For my first blog review post, I explored Richard Byrne’s blog at http://www.freetech4teachers.com/. One aspect that makes Byrne’s educational blog site stand out among the others is the various educational avenues he provides for teachers. As mentioned in the first blog post, Byrne provides information on a different app, website, or gadget every week that can be used and incorporated in the classroom. He provides video links, website links, tutorial links, and so much more. By providing these diverse and unique teaching sources, he is providing the opportunity for teachers to use them in order to serve various learning styles and abilities. For example, the ESL students could use the video links to become more familiar with site words, songs, and stories that we will be discussing at some point during the lesson unit. The academically gifted students could explore an area of interest within the lesson unit we are currently working on and create their own blog post using the student-friendly blog links he provides to display his/her exploration findings. We could also use these links as whole class discussions and have them displayed on the interactive white board for the students to actively participate during the lesson. Needless to say, the opportunities to use the links and sources he provides are endless! It is important to remember that all students have something to bring to the table, and these resources allow their strengths to shine in the classroom.
I spent a great amount of time exploring the http://edjudo.com/web-2-0-teaching-tools-links site. The first program I chose to explore was the Zimmer Twins site. This site provides free access to creating movies and animated stories, either from scratch or using pre-existing unfinished stories. The site provides examples of stories that teachers and students have made it the past, as well as tutorials about how to make an animated story. It is classroom-friendly, meaning it allows teachers to have class account and allow access to up to 40 students per class (however a downfall to this feature is that the user must purchase the tool before allowing the class access to it). After exploring the site for less than 5 minutes, I had already figured out how to make an account and create an animated story. The only other drawback I found when exploring this site is that (as far as I can tell) you cannot send the story as a mass email; it asks you to share it with individual email accounts, which could be a hassle if you want to share it with other teachers, parents, or even the students. Even still, the site seems like a great tool to use to create fun and creative animated stories for the students to view and create their own.
The second program I chose to explore was the Jing site. This site allows the user to capture an screenshot image of what is displayed on the computer screen, record what is on the screen along with what is said during the recording, and easily share the images and videos through email and other social media. I immediately thought about how useful this site could be when a teacher flips a classroom; the video could be used as a tutorial and could be easily shared on the class website or through email to allow the students to view it before they come to class. The only downfall that I found when exploring the site is that the videos have a five minute limit; however, this could simply be a part of the flipped classroom video when the teacher wants the students to see a document or learn how to use a specific website or another technological tool that appears blurry or unclear when using a regular video camera. The 5 minute limit also, according to the website, is limited for instant, focused communication. You get to the point and share what is needed to be shared in a timely fashion.
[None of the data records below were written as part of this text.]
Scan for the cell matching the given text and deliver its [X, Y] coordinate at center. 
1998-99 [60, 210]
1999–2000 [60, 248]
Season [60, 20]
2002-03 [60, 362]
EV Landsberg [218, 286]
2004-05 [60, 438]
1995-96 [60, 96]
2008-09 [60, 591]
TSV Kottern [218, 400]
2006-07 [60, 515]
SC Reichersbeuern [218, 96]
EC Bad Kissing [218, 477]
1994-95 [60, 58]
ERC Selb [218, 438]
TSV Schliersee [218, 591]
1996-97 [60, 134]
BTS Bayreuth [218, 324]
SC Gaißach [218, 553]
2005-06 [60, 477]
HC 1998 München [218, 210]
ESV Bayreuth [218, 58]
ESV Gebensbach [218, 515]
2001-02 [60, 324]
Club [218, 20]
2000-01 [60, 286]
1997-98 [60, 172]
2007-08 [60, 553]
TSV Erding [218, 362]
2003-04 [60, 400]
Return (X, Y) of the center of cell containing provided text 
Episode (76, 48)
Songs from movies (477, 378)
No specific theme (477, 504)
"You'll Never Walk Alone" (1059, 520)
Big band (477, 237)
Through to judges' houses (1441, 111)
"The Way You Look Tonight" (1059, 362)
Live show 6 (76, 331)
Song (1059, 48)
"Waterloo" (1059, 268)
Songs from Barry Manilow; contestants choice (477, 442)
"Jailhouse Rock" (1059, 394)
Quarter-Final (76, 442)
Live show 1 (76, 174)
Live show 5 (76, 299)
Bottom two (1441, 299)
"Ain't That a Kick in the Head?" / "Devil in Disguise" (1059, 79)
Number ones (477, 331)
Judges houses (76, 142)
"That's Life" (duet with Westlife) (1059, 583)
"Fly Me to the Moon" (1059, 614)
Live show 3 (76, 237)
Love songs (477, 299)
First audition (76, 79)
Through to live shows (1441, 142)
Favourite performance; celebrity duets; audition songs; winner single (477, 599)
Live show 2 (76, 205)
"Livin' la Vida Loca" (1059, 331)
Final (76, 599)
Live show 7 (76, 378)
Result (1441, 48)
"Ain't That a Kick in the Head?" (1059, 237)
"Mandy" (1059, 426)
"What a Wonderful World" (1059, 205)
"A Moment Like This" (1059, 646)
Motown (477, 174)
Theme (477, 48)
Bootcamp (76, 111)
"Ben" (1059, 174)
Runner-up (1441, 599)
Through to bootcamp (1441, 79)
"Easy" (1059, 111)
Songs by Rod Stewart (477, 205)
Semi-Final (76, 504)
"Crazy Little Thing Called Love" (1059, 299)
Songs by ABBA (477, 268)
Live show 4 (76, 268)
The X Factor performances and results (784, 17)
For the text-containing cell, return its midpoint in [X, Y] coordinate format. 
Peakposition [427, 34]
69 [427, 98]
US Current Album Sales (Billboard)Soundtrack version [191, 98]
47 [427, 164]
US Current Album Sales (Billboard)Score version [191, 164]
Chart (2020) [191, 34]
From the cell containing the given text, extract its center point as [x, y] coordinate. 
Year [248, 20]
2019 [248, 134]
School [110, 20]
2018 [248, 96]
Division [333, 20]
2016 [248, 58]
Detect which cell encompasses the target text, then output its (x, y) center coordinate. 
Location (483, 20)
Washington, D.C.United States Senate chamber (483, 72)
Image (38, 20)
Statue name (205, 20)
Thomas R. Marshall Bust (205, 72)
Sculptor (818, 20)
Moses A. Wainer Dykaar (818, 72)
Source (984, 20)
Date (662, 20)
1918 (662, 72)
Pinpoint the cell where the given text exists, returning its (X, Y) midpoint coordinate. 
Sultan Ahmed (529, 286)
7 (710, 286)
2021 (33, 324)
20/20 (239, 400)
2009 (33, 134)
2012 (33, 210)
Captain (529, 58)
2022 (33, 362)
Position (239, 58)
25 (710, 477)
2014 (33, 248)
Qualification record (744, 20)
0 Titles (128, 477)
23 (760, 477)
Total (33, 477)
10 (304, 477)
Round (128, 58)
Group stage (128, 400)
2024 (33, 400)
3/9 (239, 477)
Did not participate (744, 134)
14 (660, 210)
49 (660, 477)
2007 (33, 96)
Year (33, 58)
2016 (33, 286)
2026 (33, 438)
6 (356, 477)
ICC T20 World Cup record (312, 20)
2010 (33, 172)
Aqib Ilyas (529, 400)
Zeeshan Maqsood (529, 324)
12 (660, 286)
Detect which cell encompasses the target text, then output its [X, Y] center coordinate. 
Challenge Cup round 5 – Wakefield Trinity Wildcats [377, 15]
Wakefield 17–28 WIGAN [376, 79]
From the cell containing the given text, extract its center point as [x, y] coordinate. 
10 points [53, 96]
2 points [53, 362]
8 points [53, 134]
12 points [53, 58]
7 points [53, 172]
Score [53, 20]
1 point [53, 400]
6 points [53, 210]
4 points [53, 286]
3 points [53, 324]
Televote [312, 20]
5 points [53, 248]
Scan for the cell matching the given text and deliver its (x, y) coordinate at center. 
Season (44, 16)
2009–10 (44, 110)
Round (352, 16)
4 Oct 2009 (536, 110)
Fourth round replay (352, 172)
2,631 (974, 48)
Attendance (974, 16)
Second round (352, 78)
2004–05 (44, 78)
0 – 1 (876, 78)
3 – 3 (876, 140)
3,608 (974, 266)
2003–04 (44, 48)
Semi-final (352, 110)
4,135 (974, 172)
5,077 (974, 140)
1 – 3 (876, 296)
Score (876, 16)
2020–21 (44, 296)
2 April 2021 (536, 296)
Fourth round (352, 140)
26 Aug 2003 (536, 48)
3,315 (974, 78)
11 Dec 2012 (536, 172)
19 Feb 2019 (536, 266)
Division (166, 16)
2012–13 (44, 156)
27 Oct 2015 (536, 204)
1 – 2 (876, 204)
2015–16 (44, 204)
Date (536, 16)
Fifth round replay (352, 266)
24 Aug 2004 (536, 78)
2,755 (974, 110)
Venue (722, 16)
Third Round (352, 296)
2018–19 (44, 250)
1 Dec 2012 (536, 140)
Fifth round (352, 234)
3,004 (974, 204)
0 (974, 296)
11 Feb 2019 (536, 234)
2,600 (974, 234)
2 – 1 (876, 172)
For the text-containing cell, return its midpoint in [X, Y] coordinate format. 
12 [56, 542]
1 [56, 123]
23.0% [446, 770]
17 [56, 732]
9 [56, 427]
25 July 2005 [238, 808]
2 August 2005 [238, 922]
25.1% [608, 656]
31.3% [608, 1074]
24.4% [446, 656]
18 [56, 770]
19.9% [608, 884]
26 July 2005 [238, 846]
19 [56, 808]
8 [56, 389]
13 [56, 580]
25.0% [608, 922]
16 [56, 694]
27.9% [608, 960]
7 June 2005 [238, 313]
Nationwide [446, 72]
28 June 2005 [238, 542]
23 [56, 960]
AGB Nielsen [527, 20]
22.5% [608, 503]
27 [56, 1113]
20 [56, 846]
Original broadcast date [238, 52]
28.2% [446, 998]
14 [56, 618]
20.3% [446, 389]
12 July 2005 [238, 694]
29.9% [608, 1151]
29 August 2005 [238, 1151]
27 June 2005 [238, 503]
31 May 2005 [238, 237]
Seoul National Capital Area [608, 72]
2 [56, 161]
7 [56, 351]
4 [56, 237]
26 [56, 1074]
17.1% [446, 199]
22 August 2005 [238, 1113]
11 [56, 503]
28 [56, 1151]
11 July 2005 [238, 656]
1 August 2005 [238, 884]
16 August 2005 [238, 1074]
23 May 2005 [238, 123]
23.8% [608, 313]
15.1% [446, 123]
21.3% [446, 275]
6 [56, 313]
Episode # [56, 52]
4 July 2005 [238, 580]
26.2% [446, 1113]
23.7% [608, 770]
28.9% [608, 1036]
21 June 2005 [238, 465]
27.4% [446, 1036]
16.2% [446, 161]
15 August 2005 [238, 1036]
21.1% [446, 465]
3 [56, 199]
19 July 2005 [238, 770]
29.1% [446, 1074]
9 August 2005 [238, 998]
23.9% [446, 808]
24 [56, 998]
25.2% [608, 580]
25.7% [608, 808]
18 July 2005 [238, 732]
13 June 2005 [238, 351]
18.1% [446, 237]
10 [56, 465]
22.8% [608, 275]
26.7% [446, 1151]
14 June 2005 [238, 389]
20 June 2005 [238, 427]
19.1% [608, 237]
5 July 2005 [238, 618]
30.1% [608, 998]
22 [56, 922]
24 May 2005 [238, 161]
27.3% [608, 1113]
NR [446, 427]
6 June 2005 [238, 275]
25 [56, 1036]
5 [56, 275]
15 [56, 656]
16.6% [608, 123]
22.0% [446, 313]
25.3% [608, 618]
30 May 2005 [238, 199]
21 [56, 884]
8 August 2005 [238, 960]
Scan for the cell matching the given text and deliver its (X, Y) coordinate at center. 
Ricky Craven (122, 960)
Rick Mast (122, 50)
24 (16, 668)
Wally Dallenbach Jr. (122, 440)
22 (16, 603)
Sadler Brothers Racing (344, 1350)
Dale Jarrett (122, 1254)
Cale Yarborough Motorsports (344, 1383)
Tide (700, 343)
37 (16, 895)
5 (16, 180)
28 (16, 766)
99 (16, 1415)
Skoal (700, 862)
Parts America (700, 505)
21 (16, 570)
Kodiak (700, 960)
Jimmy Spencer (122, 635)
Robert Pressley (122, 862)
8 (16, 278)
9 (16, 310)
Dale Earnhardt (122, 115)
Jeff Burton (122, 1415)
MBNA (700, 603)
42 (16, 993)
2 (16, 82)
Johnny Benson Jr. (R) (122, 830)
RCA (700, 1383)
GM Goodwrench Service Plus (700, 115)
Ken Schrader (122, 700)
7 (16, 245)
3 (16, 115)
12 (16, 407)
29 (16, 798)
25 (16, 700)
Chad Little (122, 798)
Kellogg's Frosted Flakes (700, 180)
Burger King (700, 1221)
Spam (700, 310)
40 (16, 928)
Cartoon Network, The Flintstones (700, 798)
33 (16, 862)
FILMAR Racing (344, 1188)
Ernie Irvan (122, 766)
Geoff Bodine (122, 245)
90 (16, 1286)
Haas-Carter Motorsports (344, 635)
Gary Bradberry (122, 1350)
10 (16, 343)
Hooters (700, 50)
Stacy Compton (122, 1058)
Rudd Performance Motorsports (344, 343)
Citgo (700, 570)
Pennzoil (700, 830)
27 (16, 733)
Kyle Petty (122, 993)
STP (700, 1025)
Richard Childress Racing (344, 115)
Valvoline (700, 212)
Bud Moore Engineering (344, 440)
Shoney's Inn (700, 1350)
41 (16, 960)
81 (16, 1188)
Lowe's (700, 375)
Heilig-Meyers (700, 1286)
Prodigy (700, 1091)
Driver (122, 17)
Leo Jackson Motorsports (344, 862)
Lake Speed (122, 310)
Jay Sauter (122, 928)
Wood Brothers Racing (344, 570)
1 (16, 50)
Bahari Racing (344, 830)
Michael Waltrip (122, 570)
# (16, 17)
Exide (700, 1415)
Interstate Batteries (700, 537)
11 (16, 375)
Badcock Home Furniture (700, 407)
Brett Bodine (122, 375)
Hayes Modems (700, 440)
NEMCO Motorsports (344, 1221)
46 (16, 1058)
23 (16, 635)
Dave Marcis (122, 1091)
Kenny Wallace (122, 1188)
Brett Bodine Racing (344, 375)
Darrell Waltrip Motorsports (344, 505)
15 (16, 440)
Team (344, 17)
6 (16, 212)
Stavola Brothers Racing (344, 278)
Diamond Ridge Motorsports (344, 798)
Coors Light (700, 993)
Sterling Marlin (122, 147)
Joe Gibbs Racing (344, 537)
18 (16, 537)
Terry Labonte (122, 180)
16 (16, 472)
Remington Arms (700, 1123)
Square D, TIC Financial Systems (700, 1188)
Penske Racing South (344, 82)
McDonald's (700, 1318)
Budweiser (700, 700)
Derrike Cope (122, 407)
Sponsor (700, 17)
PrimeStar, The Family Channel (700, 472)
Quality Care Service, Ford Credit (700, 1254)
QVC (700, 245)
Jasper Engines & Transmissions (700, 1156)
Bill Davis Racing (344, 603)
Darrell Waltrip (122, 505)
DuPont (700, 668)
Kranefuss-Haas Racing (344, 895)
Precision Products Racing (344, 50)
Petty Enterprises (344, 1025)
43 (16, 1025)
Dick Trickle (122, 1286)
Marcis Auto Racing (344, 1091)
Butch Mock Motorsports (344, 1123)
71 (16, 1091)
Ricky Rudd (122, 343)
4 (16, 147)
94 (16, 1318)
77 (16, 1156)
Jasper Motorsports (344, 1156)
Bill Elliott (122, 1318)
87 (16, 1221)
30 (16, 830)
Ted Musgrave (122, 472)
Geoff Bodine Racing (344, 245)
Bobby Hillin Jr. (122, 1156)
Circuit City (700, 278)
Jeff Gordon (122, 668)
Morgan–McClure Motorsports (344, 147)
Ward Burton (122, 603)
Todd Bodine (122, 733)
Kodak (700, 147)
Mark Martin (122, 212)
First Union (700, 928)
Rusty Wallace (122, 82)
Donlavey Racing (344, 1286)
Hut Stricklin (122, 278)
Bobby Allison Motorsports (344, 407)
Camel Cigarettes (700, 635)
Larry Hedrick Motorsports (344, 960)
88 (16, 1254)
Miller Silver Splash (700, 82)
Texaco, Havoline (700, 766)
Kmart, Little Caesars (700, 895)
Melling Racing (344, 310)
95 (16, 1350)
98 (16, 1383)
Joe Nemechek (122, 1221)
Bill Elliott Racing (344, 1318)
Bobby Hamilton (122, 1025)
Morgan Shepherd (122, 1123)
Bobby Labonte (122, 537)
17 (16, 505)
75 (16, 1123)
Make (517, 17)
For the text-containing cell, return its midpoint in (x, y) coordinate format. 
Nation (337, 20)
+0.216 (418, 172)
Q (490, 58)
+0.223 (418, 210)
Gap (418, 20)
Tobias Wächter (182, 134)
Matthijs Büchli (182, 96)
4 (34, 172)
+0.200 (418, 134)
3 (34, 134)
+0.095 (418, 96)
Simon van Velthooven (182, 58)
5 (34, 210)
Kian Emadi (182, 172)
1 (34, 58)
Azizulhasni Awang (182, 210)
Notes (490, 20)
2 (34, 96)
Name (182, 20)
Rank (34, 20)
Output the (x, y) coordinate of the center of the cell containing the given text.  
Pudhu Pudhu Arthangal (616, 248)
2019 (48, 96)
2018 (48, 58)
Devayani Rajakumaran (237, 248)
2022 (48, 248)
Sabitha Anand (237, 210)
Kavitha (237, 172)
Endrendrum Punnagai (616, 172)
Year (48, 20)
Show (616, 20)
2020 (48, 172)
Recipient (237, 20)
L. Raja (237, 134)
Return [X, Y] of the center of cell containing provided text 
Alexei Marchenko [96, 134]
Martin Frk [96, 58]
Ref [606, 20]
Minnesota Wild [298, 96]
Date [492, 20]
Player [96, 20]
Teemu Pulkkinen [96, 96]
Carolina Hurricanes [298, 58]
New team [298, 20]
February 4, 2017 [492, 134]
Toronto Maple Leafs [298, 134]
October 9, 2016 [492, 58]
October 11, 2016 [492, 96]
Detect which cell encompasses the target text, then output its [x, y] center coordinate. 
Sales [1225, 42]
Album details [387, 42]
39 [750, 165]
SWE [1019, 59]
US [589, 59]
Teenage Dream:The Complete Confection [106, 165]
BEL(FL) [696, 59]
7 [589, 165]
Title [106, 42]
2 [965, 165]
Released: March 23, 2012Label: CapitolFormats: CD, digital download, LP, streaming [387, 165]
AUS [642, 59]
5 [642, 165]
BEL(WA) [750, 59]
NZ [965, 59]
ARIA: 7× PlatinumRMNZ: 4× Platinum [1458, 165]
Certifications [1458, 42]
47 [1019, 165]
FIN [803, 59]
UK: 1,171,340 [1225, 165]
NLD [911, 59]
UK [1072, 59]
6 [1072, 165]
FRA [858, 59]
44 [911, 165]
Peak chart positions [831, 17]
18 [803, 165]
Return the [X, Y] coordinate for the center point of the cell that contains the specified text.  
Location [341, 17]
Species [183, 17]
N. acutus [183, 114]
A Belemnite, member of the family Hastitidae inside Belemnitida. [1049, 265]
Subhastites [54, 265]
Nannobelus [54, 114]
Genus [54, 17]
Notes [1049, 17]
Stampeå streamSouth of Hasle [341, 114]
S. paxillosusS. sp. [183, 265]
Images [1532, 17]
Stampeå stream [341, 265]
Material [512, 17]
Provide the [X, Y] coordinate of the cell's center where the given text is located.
Since my last blog post, I have gained experience creating a Storybird animated story, a digital story using Microsoft Photo Story 3, and a Kidspiration interactive activity. These are three technological tools that I had no previous experience with; therefore I learned a great amount from each of these assignments. I found the digital story using Photo Story to be the least difficult assignment of the three. Once I researched and found what area of internet safety I wanted to focus on, I enjoyed writing a short story, taking pictures, adding audio, and watching the finished product. After completing the assignment, I definitely believe that Photo Story is a great tool that I will definitely use in the classroom when teaching a unit or content that may otherwise require the traditional standing-in-front-of-the-class-lecturing teaching strategy. It makes the teaching even more exciting/fun for me, and the students will love it, too! I found Storybird to be the most difficult assignment of the three, simply because I felt I was limited to using the pictures that the artists on the sites provided. It took me much longer to create a story using Storybird, because not only did I have to think of a story topic that I wanted to focus on, I then had to find pictures that matched that topic and that could be used throughout a short story. Once I viewed my completed product I was happy with what had been created, but the creating process was not the best experience for me individually. Nevertheless, I am grateful for these experiences and will remember these helpful and creative resources when I have my own classroom and am looking for creative and exciting ways to teach lesson units.